I stared at it, slack-jawed, before noticing the chaos it had caused on its journey across my desk. A few folders had been kicked off, their contents spilled across the floor. I stooped down, grumbling, only to freeze when I came across a folder from... I checked the date and, yep, three years ago. A pang in my chest warned me to just shove the pictures that had fallen out back in, but just as I was about to, the cat let out a fierce, wailing meow. I flinched, and in my hesitation my gaze settled on the pictures I'd brought to the funeral home for Lea's memory board or whatever they'd called it at the wake. Flopping back into a sitting position, I picked a few up and sifted through them, smiling but still feeling that pang.
One of the last pictures in the pile was from well over fifteen years ago—Lea and me, arm in arm in the woods, behind us a bright yellow Dead End Road sign. I stared at the picture, expression blank. Even though knowing I'd probably think I was being an idiot later, I tried to recall what we'd done that day. Just... just for curiosity's sake. Nothing came to my mind.
"What the hell..." I murmured. "What did we do that day?" On impulse, I looked up at the cat, narrowing my eyes at it. It regarded me somberly, giving a sharp-toothed yawn. "You sly little..." I trailed off, shaking my head that I was about to curse off a cat. "I don't like you," I added maturely, haphazardly shoving the rest of the pictures back in the folder and snapping it shut, throwing it up on the desk with a fwap and making the cat blink from the wind.

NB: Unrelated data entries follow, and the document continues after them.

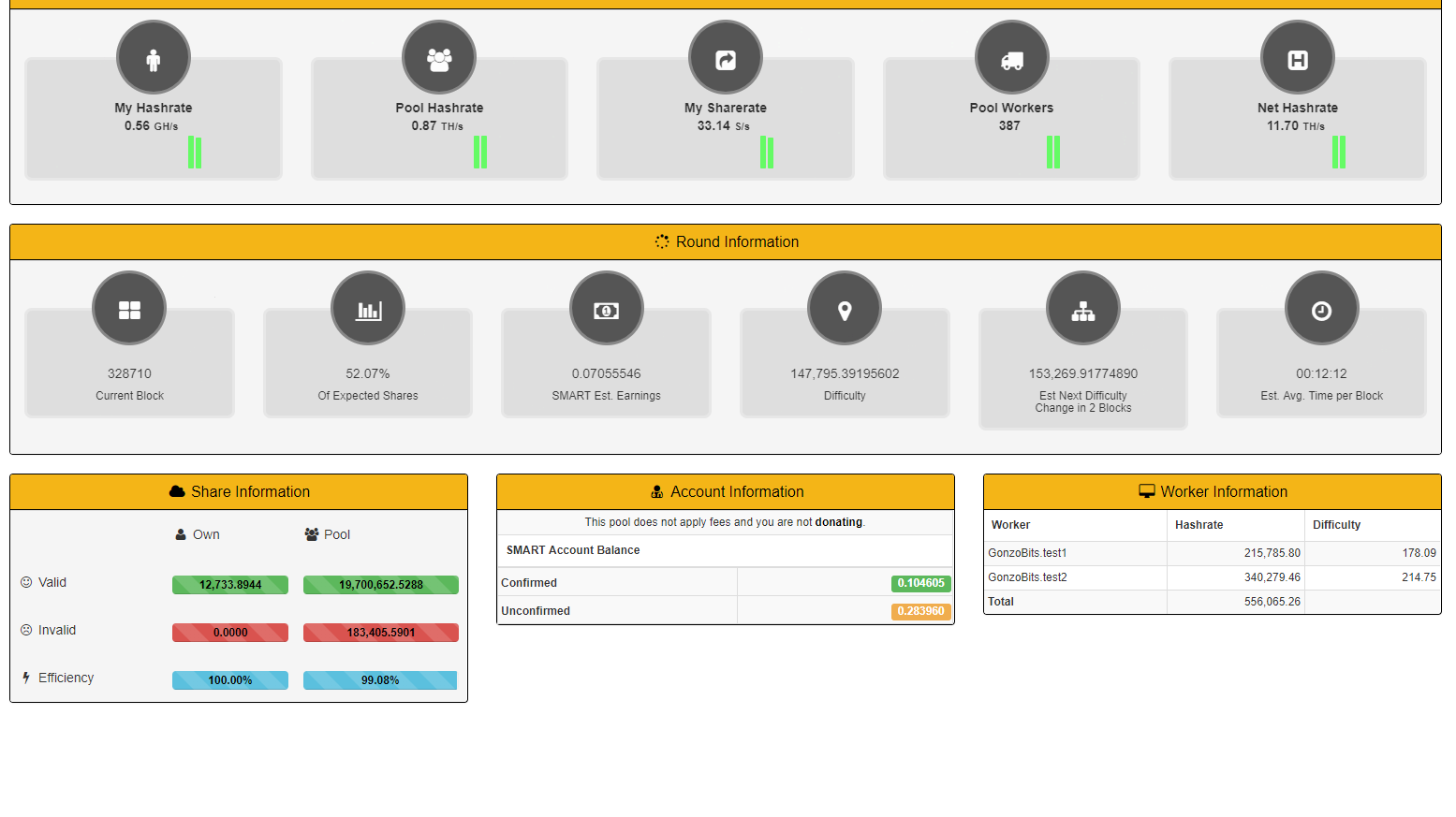
Task: Click the Avg. Time per Block clock icon
Action: point(1321,309)
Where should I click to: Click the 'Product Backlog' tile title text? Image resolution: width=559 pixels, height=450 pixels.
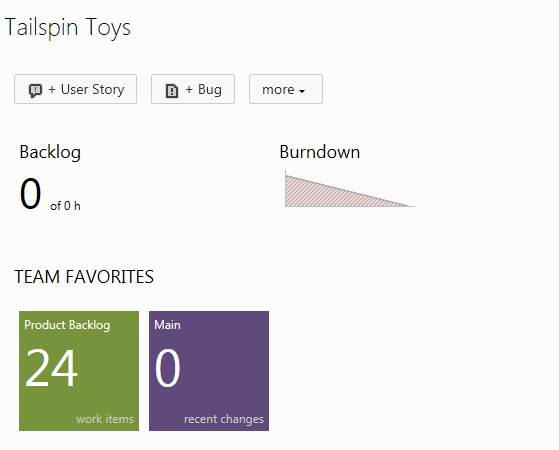click(67, 325)
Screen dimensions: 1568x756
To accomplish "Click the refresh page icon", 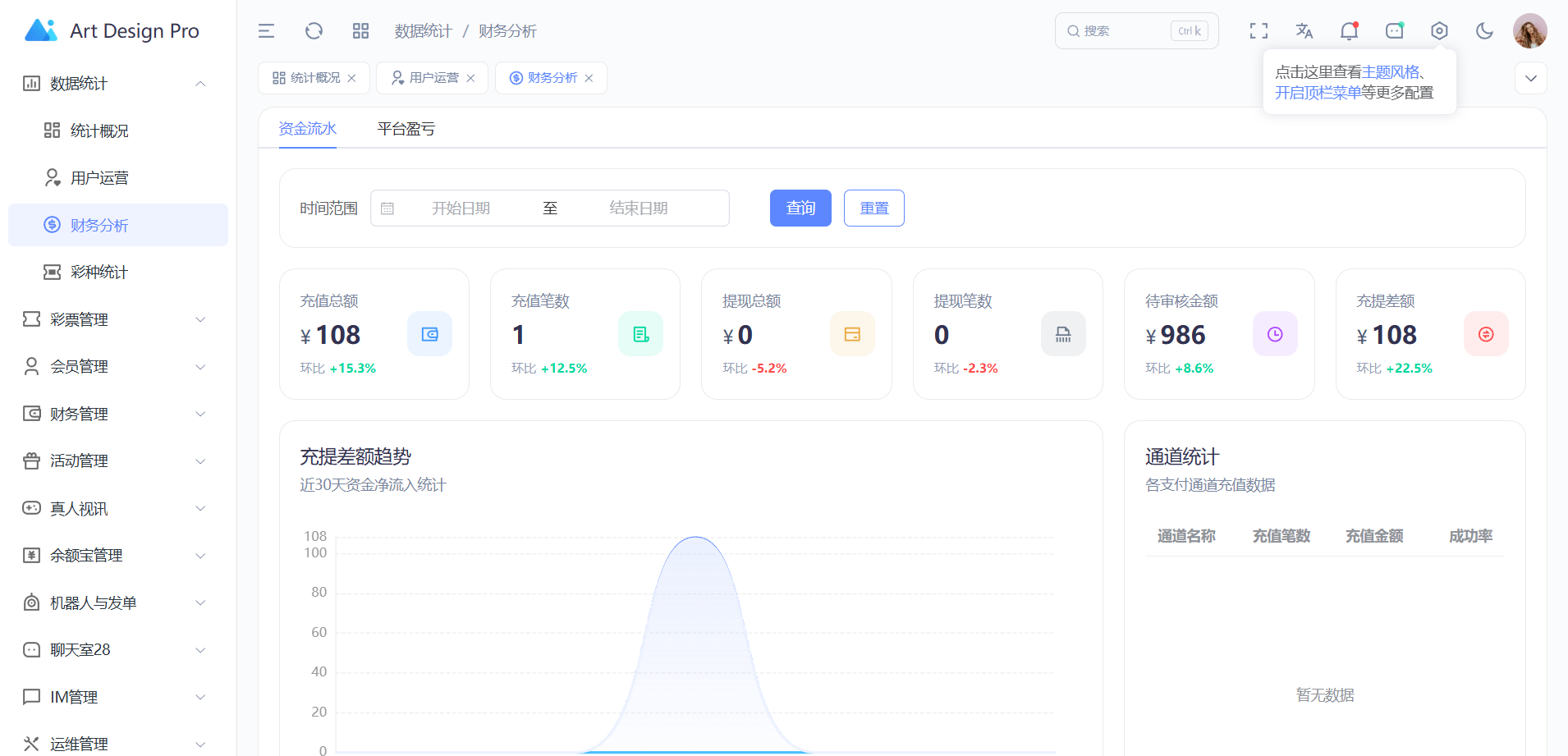I will (314, 31).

Hopping to my feet, I held the Dead End picture in my hand and made a twisted expression, debating.
Should I...? Maybe it's... Did she really... visit me?

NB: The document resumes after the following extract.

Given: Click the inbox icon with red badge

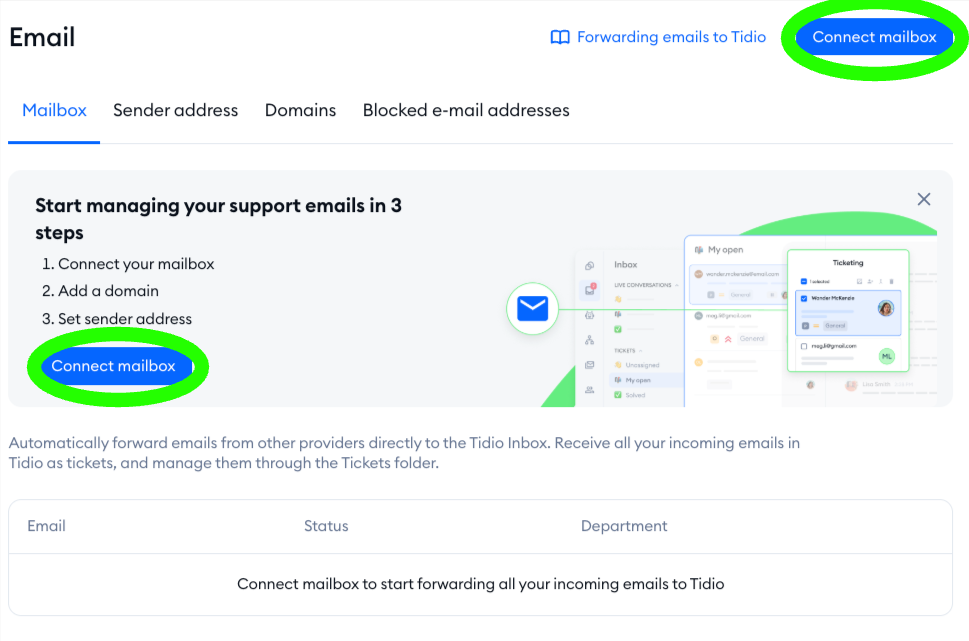Looking at the screenshot, I should [590, 291].
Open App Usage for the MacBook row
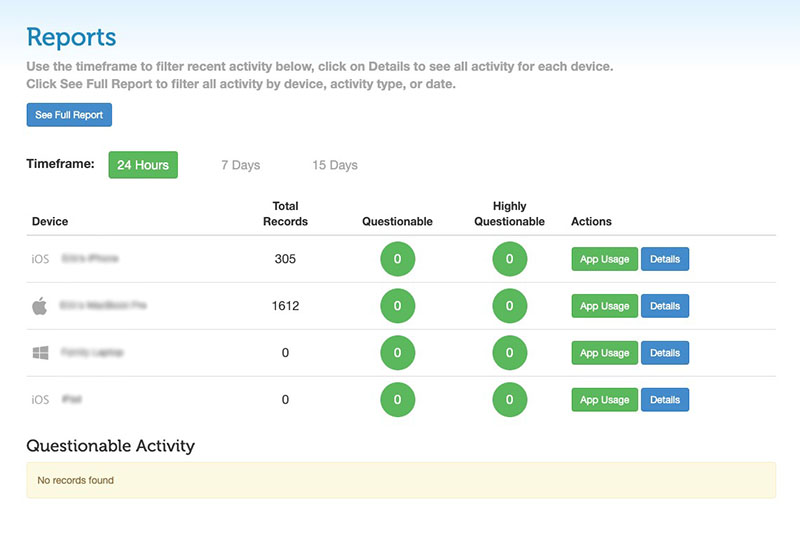This screenshot has height=539, width=800. tap(604, 306)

I shook my head vigorously, dispelling the thought. No. She... couldn't have. It was a dream, right?
"Of course it was a dream," I muttered, glaring at the cat again. "And you are a coincidence... aren't you?"
The cat regarded me again, blinking slowly. I could almost imagine it saying, "You're an idiot... aren't you?"

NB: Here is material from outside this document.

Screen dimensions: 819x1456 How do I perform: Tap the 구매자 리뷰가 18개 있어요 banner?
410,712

My glare swapped between the cat, the picture, and the desktop, where my half-assed draft awaited completion. A whine crept up my throat, becoming a groan.
"Ugh, fine! Okay, fine, alright?" I shouted at the cat. "I'll go to the Dead End tomorrow. Try for some inspiration. Will that appease you?"
After a few moments' pause, the cat stood, stretched, and hopped off the desk, disappearing out the office door, presumably to find a better sleeping spot. I stared after it in disbelief.
"It..." I said breathily, "it never ends..."
Realizing what I had just said, an uncharacteristically genuine grin broke out on my face, and I followed the cat to get ready for bed.
As I left the house the next morning, chasing the early sun that was only just splashing pink into the sky, notebook in hand, I eyed the fairy lights above the front door with a smirk. My gaze slid down to the cat impatiently nudging against my leg.
I snickered. "Sorry, Lea. The fairy lights are staying up."
With a woeful look up at me, the cat skulked off to a secluded corner of the living room, making a noise that could be compared to a human's grumbling.
Shaking my head, I headed out, letting the door swing shut behind me and not turning back.
I planned on doing a lot less of that, turning back, so I might as well start now, right?